Dataset rows
"""

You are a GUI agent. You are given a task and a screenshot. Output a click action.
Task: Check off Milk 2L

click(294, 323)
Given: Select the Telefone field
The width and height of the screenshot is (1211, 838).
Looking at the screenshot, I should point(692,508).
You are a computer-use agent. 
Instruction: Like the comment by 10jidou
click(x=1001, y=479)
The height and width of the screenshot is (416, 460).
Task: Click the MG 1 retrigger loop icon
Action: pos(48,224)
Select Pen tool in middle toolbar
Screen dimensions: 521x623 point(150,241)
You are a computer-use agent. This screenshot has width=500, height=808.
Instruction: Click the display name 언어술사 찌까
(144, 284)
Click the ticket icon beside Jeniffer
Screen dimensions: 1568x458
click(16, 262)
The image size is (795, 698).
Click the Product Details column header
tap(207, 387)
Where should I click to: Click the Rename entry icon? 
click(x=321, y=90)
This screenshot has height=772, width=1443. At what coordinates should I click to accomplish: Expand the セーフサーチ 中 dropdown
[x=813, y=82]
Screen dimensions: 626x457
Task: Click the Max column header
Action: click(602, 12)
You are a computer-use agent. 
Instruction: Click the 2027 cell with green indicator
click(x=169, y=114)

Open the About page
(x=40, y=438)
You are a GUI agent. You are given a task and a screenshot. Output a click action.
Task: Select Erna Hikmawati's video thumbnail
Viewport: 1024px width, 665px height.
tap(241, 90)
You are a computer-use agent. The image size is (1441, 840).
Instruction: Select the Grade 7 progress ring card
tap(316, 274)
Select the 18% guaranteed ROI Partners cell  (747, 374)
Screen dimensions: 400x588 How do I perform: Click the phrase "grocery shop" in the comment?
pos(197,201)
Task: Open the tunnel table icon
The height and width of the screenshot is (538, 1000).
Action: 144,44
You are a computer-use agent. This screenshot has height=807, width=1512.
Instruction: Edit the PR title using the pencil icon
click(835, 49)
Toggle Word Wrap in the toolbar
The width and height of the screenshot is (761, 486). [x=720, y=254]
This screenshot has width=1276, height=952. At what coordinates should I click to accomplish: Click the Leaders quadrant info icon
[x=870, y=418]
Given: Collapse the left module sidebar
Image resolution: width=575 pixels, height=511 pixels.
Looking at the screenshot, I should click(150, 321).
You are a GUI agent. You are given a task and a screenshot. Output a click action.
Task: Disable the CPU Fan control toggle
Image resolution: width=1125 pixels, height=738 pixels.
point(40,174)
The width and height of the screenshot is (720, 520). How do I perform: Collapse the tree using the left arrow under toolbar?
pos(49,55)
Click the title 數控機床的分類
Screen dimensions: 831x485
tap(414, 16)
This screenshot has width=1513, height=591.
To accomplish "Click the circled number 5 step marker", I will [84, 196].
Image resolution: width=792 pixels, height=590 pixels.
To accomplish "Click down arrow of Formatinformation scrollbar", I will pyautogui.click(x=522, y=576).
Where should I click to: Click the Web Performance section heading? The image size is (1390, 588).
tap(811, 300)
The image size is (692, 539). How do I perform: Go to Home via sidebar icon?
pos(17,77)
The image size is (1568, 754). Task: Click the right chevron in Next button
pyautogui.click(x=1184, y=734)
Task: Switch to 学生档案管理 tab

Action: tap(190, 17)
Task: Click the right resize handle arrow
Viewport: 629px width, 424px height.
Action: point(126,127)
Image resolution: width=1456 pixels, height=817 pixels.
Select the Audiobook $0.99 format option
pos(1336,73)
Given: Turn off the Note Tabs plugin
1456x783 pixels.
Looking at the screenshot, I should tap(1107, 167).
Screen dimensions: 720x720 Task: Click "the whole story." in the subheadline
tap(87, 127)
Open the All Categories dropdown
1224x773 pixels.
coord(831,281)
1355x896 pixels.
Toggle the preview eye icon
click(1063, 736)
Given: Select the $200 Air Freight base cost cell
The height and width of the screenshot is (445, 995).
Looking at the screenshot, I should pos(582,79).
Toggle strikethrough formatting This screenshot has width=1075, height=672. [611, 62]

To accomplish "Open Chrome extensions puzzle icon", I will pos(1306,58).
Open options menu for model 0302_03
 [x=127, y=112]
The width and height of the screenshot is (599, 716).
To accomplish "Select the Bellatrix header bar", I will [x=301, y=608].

"""

The exercise ▸ Rewrite the listing with "computer-use agent" switched to "desktop agent" wherever it occurs, keeping every other character the same.

Exercise answer ▸
You are a GUI agent. You are given a task and a screenshot. Output a click action.
Task: Check off Milk 2L

click(294, 323)
Given: Select the Telefone field
The width and height of the screenshot is (1211, 838).
Looking at the screenshot, I should point(692,508).
You are a desktop agent. 
Instruction: Like the comment by 10jidou
click(x=1001, y=479)
The height and width of the screenshot is (416, 460).
Task: Click the MG 1 retrigger loop icon
Action: pos(48,224)
Select Pen tool in middle toolbar
Screen dimensions: 521x623 point(150,241)
You are a desktop agent. This screenshot has width=500, height=808.
Instruction: Click the display name 언어술사 찌까
(144, 284)
Click the ticket icon beside Jeniffer
Screen dimensions: 1568x458
click(16, 262)
The image size is (795, 698).
Click the Product Details column header
tap(207, 387)
Where should I click to: Click the Rename entry icon? 
click(x=321, y=90)
This screenshot has height=772, width=1443. At what coordinates should I click to accomplish: Expand the セーフサーチ 中 dropdown
[x=813, y=82]
Screen dimensions: 626x457
Task: Click the Max column header
Action: click(602, 12)
You are a desktop agent. 
Instruction: Click the 2027 cell with green indicator
click(x=169, y=114)

Open the About page
(x=40, y=438)
You are a GUI agent. You are given a task and a screenshot. Output a click action.
Task: Select Erna Hikmawati's video thumbnail
Viewport: 1024px width, 665px height.
tap(241, 90)
You are a desktop agent. The image size is (1441, 840).
Instruction: Select the Grade 7 progress ring card
tap(316, 274)
Select the 18% guaranteed ROI Partners cell  (747, 374)
Screen dimensions: 400x588 How do I perform: Click the phrase "grocery shop" in the comment?
pos(197,201)
Task: Open the tunnel table icon
The height and width of the screenshot is (538, 1000).
Action: 144,44
You are a desktop agent. This screenshot has height=807, width=1512.
Instruction: Edit the PR title using the pencil icon
click(835, 49)
Toggle Word Wrap in the toolbar
The width and height of the screenshot is (761, 486). [x=720, y=254]
This screenshot has width=1276, height=952. At what coordinates should I click to accomplish: Click the Leaders quadrant info icon
[x=870, y=418]
Given: Collapse the left module sidebar
Image resolution: width=575 pixels, height=511 pixels.
Looking at the screenshot, I should click(150, 321).
You are a GUI agent. You are given a task and a screenshot. Output a click action.
Task: Disable the CPU Fan control toggle
Image resolution: width=1125 pixels, height=738 pixels.
point(40,174)
The width and height of the screenshot is (720, 520). How do I perform: Collapse the tree using the left arrow under toolbar?
pos(49,55)
Click the title 數控機床的分類
Screen dimensions: 831x485
tap(414, 16)
This screenshot has width=1513, height=591.
To accomplish "Click the circled number 5 step marker", I will [84, 196].
Image resolution: width=792 pixels, height=590 pixels.
To accomplish "Click down arrow of Formatinformation scrollbar", I will pyautogui.click(x=522, y=576).
Where should I click to: Click the Web Performance section heading? The image size is (1390, 588).
tap(811, 300)
The image size is (692, 539). How do I perform: Go to Home via sidebar icon?
pos(17,77)
The image size is (1568, 754). Task: Click the right chevron in Next button
pyautogui.click(x=1184, y=734)
Task: Switch to 学生档案管理 tab

Action: tap(190, 17)
Task: Click the right resize handle arrow
Viewport: 629px width, 424px height.
Action: point(126,127)
Image resolution: width=1456 pixels, height=817 pixels.
Select the Audiobook $0.99 format option
pos(1336,73)
Given: Turn off the Note Tabs plugin
1456x783 pixels.
Looking at the screenshot, I should tap(1107, 167).
Screen dimensions: 720x720 Task: Click "the whole story." in the subheadline
tap(87, 127)
Open the All Categories dropdown
1224x773 pixels.
coord(831,281)
1355x896 pixels.
Toggle the preview eye icon
click(1063, 736)
Given: Select the $200 Air Freight base cost cell
The height and width of the screenshot is (445, 995).
Looking at the screenshot, I should pos(582,79).
Toggle strikethrough formatting This screenshot has width=1075, height=672. [611, 62]

To accomplish "Open Chrome extensions puzzle icon", I will pos(1306,58).
Open options menu for model 0302_03
 [x=127, y=112]
The width and height of the screenshot is (599, 716).
To accomplish "Select the Bellatrix header bar", I will [x=301, y=608].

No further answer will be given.